「カンパニュラさん」
ベルティーナが静かな声でカンパニュラを呼ぶ。
「大人になると、誰かに甘えることが悪いことのように感じるようになるかもしれません」
「もう大人なんだから」とか「いつまでも甘えて」とか、人は成長と共に甘えることを忌避し始める。
甘えることは子供の特権だと思いがちだから。
「ですが、お互いの心が通じ合い、気持ちを共有できる間柄であれば、誰かに甘えるのは悪いことではないのですよ」
他人に責務や労働を押しつけるのでなければ、互いに納得できるのであれば、誰かに甘えることは悪くない。
むしろ、喜ばれることもある。
それは、四十二区に来てから嫌というほど見聞きしてきたことだ。
「私は、カンパニュラさんにもっともっと甘えてほしいと思っていますよ」
「ありがとうございます、シスター。四十二区に来て、陽だまり亭で過ごす中で、私は何度も人の優しさに触れてきました。何度も温かさを与えてもらいました」
ここで過ごした時間が、カンパニュラの中に確かに根付き、カンパニュラの考え方や物の見方に少なくない影響を与えている。

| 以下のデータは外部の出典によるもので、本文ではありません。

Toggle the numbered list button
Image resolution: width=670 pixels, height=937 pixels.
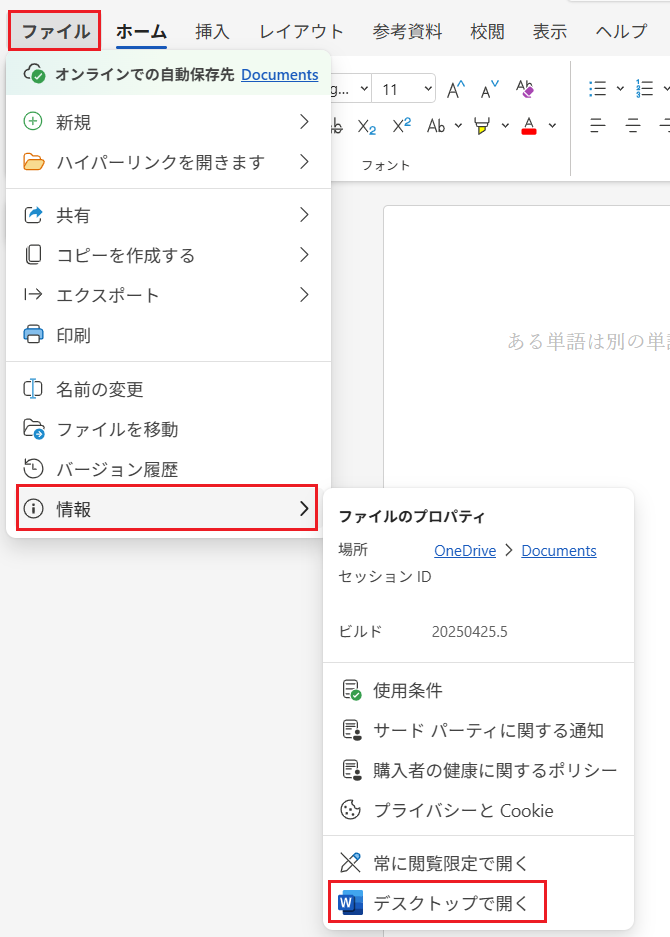coord(645,89)
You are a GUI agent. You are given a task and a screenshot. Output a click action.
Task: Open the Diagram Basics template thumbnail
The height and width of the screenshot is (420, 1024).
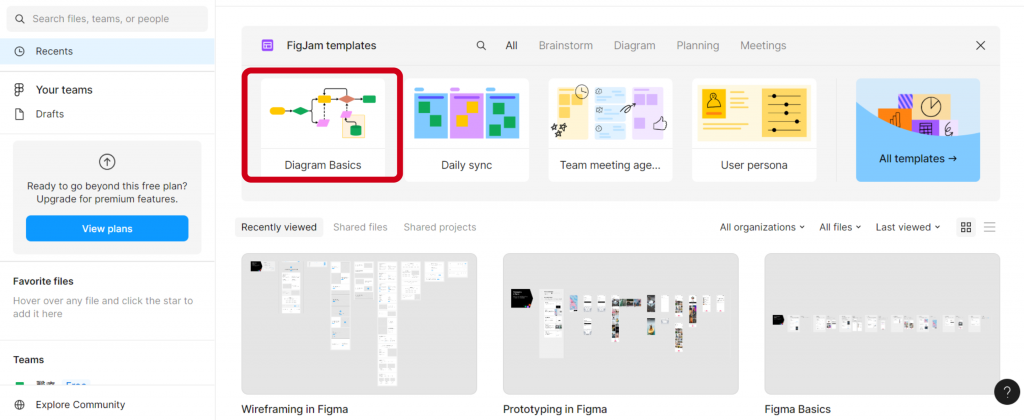(322, 114)
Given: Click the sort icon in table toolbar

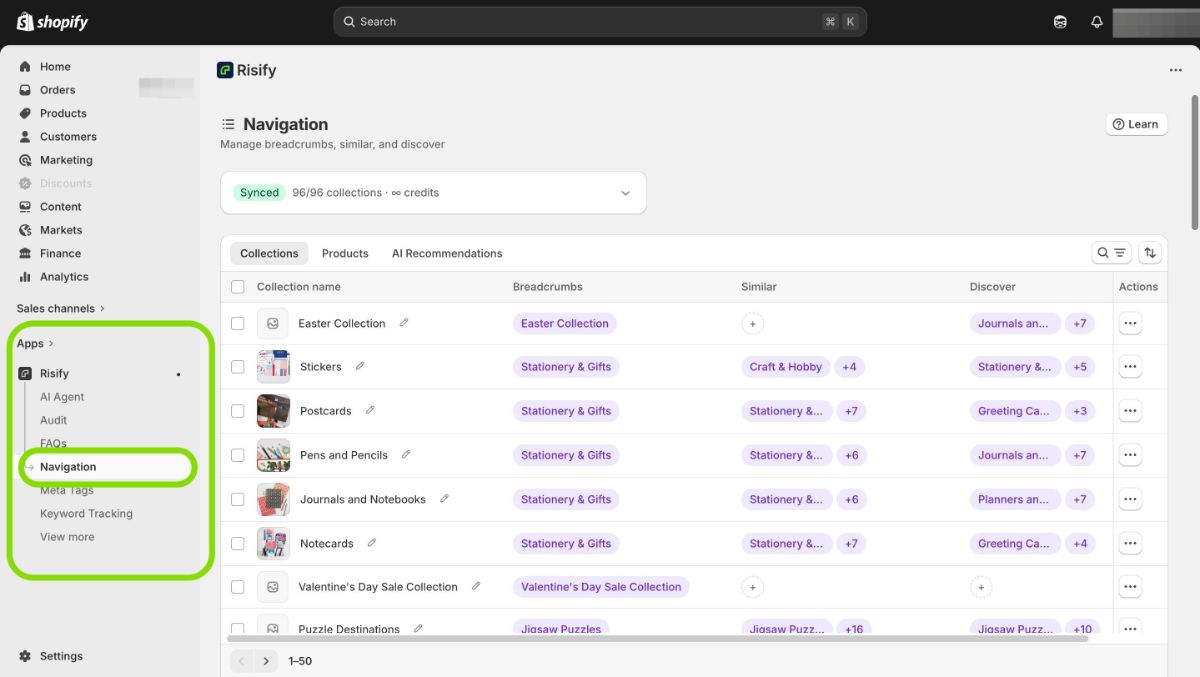Looking at the screenshot, I should point(1150,253).
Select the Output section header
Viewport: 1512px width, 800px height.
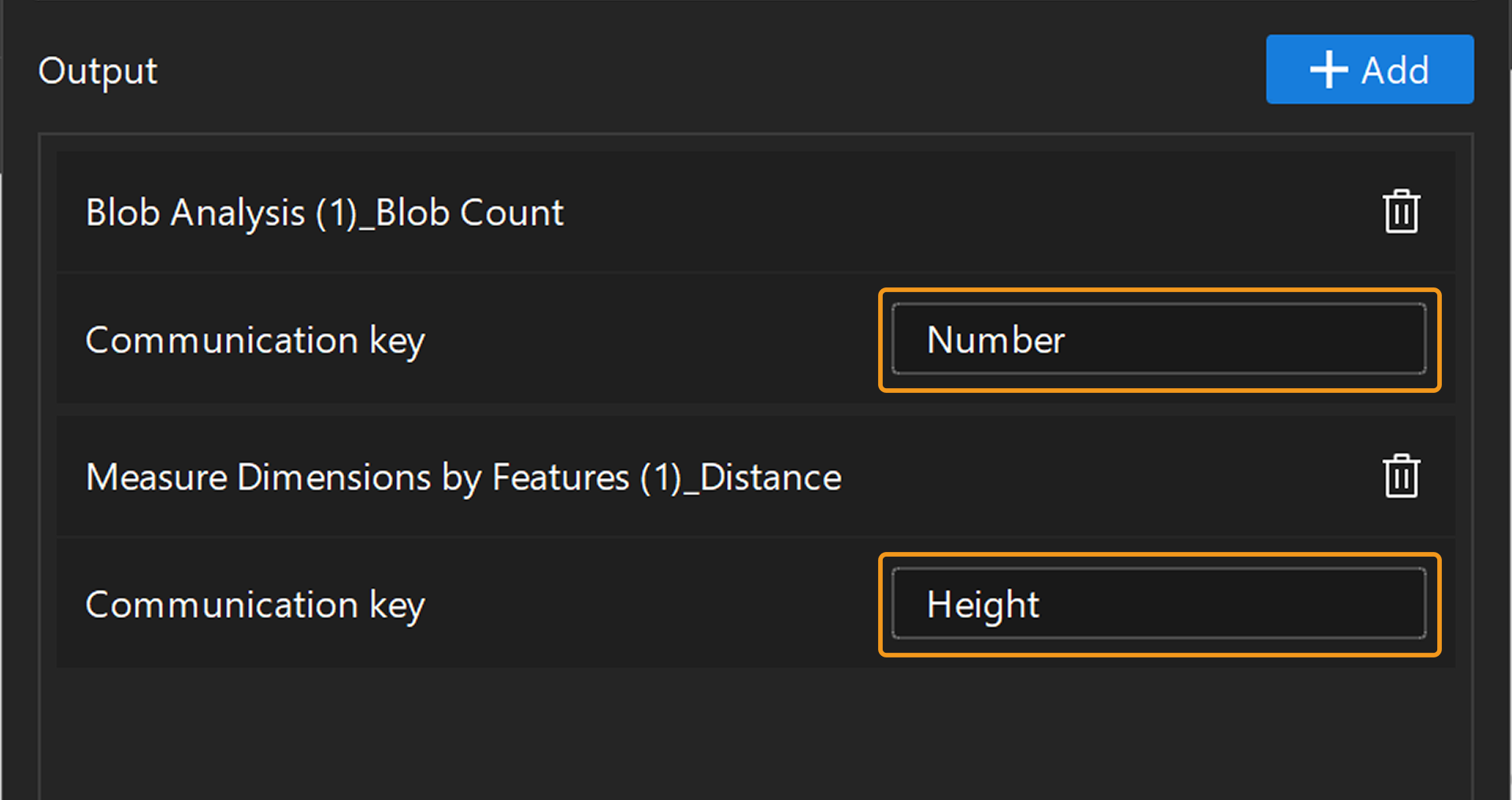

それは、カンパニュラという人間を作ったと言っても過言ではない。
カンパニュラは、ここで過ごす中で、確実に成長した。
これまでのカンパニュラとは大きく変わった。
きっと、昔のカンパニュラしか知らないヤツが見たら吃驚仰天するだろう。
「私がしていただいたこと、とても嬉しかったこと、それを、いつか私が大人になった時、そばにいる誰かへ同じようにしてあげられるよう――今はもっとたくさん甘えさせていただきますね」
「やだっ、可愛いっ! もらって帰りたい!」
「ダメだぞ、パウラ! カンパニュラはあたいの家で一緒に暮らすんだからな!」
カンパニュラの可愛さに撃ち抜かれ、パウラが一瞬ハビエルを発症しかけた。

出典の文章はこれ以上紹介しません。